* begin EXTRACT PROVIDED *

Have fun reading later!

evil.rb

Here be hax. Don't ever do these. ;-)

Reduce local variables with instance_eval

Sometimes (usually in a one-liner) I want to do some work with a value without assigning it to a variable. Chucking an #instance_eval call in there will set self to the value, which saves having to assign it to a local value. Pretty much only used by me in one-off scripts or cli commands.

Good

start_date, end_date = ["24 Dec 2011", "23 Jan 2013"].map {|d| Date.parse(d) }
puts "#{start_date} to #{end_date} is #{(end_date - start_date).to_i} days"

Bad

puts ["24 Dec 2011", "23 Jan 2013"].map {|d| Date.parse(d) }
  .instance_eval { "#{first} to #{last} is #{(last - first).to_i} days" }

See, way less code! cough, cough

Bonus usage: Misdirection

I also dropped some instance_eval on our campfire bot at EmberAds to always blame one person, but without the code reading as such.

%w{Dom Mel Caius CBetta Baz}.sample.instance_eval do
  "(4V5A8F5T=&$`".unpack("u")[0]
end

That does not return one of the array elements as you might think it does from quickly scanning the code…

Set method-local variables in default arguments

You have a method and it takes one argument, which has a default value of nil specified. You then run into the situation where you need to know if nil was passed to the method, or if you're getting the default value of nil. You could change the default value to something you choose to be the "default value" and unlikely to be passed from elsewhere as the argument's value, and reset the parameter to nil after checking it, like this:

def output name=:default_value
  if name == :default_value
    name = "caius"
    default = true
  end

  "name: #{name.inspect} -- default: #{default.inspect}"
end

output() # => "name: \"caius\" -- default: true"
output("fred") # => "name: \"fred\" -- default: nil"

That's quite a lot of code added to the method just to find out if we passed a default value or not. And if we forget to reset the value when it's :default_value then we end up leaking that into whatever the method does with that value. We also have the problem that one day the program could possibly send that "default value" we've chosen as the actual parameter, and we'd blindly change it thinking it was set as the default value, not the passed argument.

Instead we could (ab)use the power of ruby, and have ruby decide to set default = true for us when, and only when, the variable is set to the default value.

def output name=((default=true); "caius")
  "name: #{name.inspect} -- default: #{default.inspect}"
end

output() # => "name: \"caius\" -- default: true"
output("fred") # => "name: \"fred\" -- default: nil"

* end EXTRACT PROVIDED *

GOAL: Copy the part of the Ruby hacks post that starts with the words containing "Instead we could" and ends with "the default value.". The listing after this comes from a different source.

* begin DATA PROVIDED *

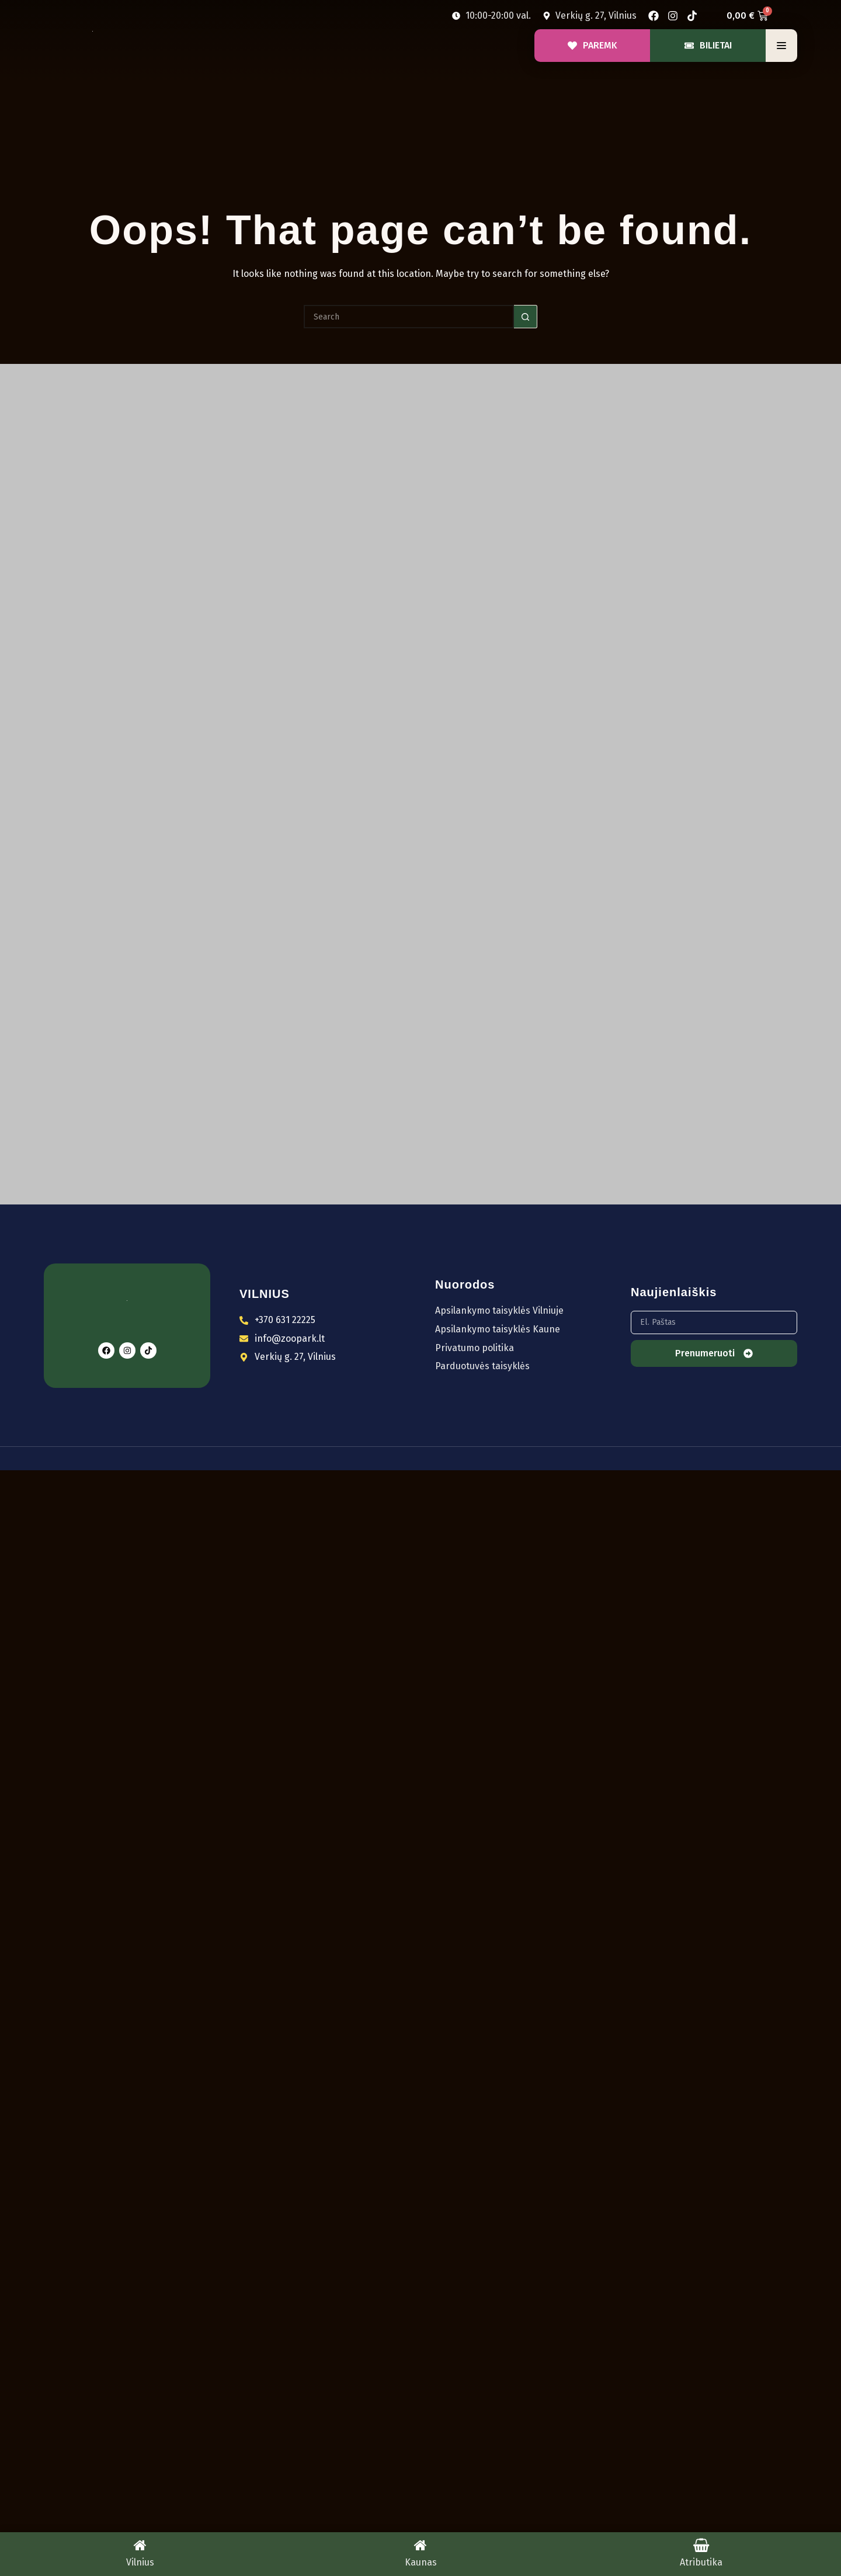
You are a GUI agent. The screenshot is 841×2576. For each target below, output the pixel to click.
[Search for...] (409, 316)
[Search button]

* end DATA PROVIDED *

OUTPUT FOR THIS TASK:
Instead we could (ab)use the power of ruby, and have ruby decide to set default = true for us when, and only when, the variable is set to the default value.